- _Exercise description_
Everything from the line containing "Instruction: Click the blue 查询 button" to the last line of the records must be returned verbatim; nothing else belongs in the output.

- _Provided information_
◆ ◆ ◆

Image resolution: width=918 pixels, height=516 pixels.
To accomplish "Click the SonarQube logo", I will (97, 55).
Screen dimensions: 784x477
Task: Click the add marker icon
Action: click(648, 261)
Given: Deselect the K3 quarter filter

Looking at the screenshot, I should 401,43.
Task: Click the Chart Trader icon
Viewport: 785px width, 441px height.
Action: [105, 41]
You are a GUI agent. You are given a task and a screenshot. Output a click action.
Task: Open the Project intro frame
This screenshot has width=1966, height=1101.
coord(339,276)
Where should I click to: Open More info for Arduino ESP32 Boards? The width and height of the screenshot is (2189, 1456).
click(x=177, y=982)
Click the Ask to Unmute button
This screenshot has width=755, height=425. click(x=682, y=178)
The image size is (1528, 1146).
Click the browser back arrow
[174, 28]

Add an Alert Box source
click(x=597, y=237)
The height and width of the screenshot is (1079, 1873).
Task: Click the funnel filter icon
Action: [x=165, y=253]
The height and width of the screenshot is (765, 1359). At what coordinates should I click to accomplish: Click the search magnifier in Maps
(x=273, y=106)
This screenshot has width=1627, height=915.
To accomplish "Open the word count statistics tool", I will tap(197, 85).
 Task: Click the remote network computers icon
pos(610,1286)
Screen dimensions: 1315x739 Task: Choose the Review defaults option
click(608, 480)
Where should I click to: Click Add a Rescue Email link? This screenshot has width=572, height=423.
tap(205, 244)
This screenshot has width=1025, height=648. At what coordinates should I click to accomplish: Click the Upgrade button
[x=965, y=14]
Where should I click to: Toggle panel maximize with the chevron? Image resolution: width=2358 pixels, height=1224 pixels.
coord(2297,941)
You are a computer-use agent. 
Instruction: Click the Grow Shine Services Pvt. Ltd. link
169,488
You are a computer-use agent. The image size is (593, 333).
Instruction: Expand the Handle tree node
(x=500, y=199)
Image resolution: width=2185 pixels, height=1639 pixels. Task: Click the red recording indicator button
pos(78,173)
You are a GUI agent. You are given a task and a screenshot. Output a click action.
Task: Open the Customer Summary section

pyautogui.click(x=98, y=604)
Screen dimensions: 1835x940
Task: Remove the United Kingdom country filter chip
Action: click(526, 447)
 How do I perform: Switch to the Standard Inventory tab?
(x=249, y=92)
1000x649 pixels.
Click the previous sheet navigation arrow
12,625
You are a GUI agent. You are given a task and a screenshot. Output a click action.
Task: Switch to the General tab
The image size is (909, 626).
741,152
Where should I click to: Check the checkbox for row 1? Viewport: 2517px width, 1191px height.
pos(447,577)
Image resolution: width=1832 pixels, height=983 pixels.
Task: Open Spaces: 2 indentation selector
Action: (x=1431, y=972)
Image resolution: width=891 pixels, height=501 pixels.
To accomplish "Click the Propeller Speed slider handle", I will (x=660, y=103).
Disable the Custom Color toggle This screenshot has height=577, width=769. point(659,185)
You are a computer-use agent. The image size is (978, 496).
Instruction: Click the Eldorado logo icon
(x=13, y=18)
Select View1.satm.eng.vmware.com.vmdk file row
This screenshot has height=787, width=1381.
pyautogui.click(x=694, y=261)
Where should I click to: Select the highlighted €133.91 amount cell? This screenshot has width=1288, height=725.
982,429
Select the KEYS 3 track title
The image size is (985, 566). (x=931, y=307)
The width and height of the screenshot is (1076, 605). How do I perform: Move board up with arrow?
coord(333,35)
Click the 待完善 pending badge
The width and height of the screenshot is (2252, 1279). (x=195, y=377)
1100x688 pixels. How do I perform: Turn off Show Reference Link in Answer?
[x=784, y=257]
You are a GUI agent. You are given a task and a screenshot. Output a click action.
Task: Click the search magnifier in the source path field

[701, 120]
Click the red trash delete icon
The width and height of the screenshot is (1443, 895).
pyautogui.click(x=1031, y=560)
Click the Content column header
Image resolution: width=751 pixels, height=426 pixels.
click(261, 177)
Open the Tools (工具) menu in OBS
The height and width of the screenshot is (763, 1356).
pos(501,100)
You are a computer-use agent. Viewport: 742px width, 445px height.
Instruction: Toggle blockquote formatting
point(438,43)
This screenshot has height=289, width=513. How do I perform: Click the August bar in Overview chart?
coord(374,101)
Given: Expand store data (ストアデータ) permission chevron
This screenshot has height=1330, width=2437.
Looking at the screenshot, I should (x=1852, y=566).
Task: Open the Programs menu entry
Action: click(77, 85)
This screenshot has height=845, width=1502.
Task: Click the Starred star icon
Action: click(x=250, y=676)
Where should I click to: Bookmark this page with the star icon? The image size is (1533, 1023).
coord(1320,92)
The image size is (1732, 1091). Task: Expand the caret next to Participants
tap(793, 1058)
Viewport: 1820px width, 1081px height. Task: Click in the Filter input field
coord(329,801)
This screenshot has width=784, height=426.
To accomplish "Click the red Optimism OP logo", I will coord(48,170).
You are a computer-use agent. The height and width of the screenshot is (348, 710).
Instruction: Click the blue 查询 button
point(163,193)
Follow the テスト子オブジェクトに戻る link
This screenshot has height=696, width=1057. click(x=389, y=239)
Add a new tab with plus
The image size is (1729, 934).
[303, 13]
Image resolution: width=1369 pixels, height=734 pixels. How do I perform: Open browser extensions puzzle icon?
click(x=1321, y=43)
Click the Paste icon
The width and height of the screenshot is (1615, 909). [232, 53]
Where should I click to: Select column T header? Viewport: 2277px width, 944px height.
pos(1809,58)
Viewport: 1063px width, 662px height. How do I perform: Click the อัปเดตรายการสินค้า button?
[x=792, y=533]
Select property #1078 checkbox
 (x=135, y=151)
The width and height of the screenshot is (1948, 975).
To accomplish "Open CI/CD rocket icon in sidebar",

◆ ◆ ◆

- _Task response_
Instruction: Click the blue 查询 button
point(163,193)
Follow the テスト子オブジェクトに戻る link
This screenshot has height=696, width=1057. click(x=389, y=239)
Add a new tab with plus
The image size is (1729, 934).
[303, 13]
Image resolution: width=1369 pixels, height=734 pixels. How do I perform: Open browser extensions puzzle icon?
click(x=1321, y=43)
Click the Paste icon
The width and height of the screenshot is (1615, 909). [232, 53]
Where should I click to: Select column T header? Viewport: 2277px width, 944px height.
pos(1809,58)
Viewport: 1063px width, 662px height. How do I perform: Click the อัปเดตรายการสินค้า button?
[x=792, y=533]
Select property #1078 checkbox
 (x=135, y=151)
The width and height of the screenshot is (1948, 975).
To accomplish "Open CI/CD rocket icon in sidebar",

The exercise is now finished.